╭──
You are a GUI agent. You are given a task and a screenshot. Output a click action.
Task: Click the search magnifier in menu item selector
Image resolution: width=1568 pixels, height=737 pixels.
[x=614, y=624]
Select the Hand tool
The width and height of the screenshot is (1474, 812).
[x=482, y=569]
╰──
## TASK INSTRUCTIONS:
Reproduce every entry above so that each one matches its source exactly.

## OUTPUT FOR THIS EXERCISE:
You are a GUI agent. You are given a task and a screenshot. Output a click action.
Task: Click the search magnifier in menu item selector
Image resolution: width=1568 pixels, height=737 pixels.
[x=614, y=624]
Select the Hand tool
The width and height of the screenshot is (1474, 812).
[x=482, y=569]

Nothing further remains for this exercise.